Personal information
- Full name: Peter Cousens
- Born: 15 May 1932 Durban, Natal Province, South Africa
- Died: 20 January 2026 (aged 93)
- Batting: Right-handed
- Bowling: Slow left-arm orthodox

Domestic team information
- 1950–1955: Essex

Career statistics
| Competition | First-class |
| Matches | 39 |
| Runs scored | 72 |
| Batting average | 3.00 |
| 100s/50s | –/– |
| Top score | 13 |
| Balls bowled | 3,950 |
| Wickets | 44 |
| Bowling average | 38.79 |
| 5 wickets in innings | – |
| 10 wickets in match | – |
| Best bowling | 4/63 |
| Catches/stumpings | 4/– |
- Source: Cricinfo, 10 October 2011

= Peter Cousens (cricketer) =

South African-born English cricketer (1932–2026)
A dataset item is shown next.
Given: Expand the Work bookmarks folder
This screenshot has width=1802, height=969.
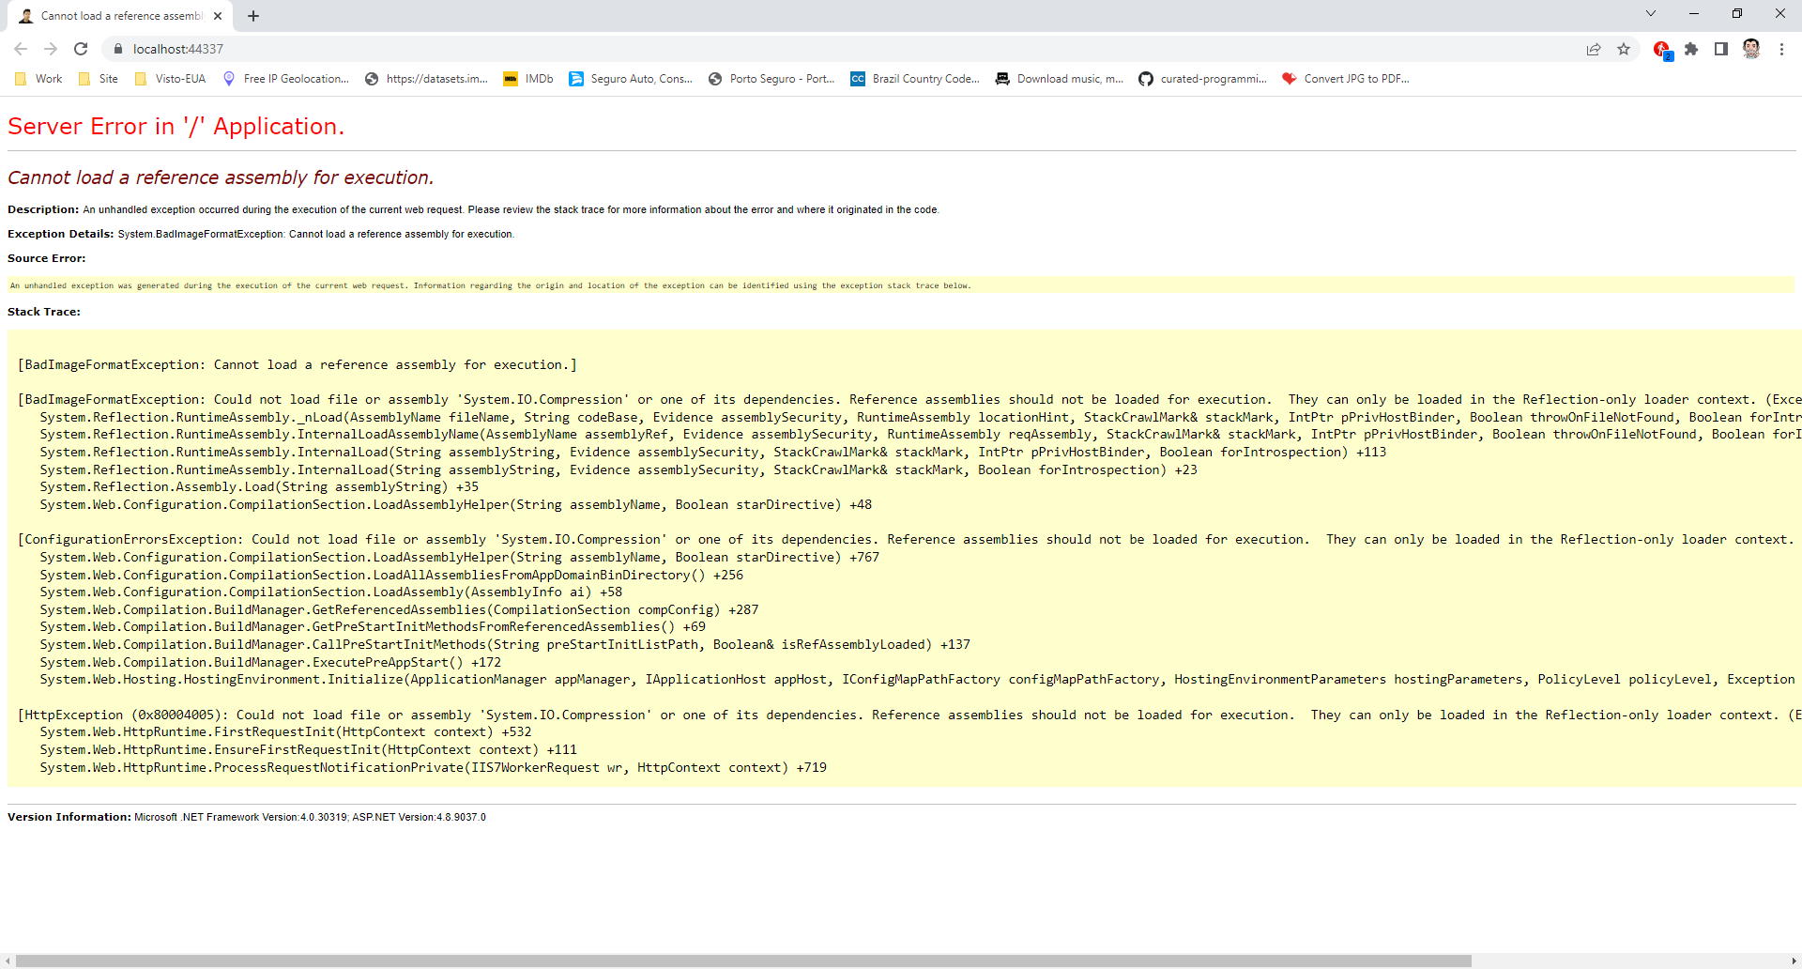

Peter Cousens (15 May 1932 – 20 January 2026) was a South African-born English cricketer. He was a right-handed batsman who bowled slow left-arm orthodox.

==Biography==
Cousens was born in Durban, Natal on 15 May 1932. He made his first-class debut for Essex against Lancashire in the 1950 County Championship. He made 38 further first-class appearances for Essex, the last of which came against Sussex in the 1955 County Championship. In his 39 first-class appearances for Essex, he took 44 wickets at a bowling average of 38.79, with best figures of 4/63. A poor batsman, Cousens scored just 72 runs at a batting average of 3.00, with a high score of 13. An infrequent feature in the Essex side of the early 1950s, Cousens left the county at the end of the 1955 season.

Cousens died on 20 January 2026, at the age of 93.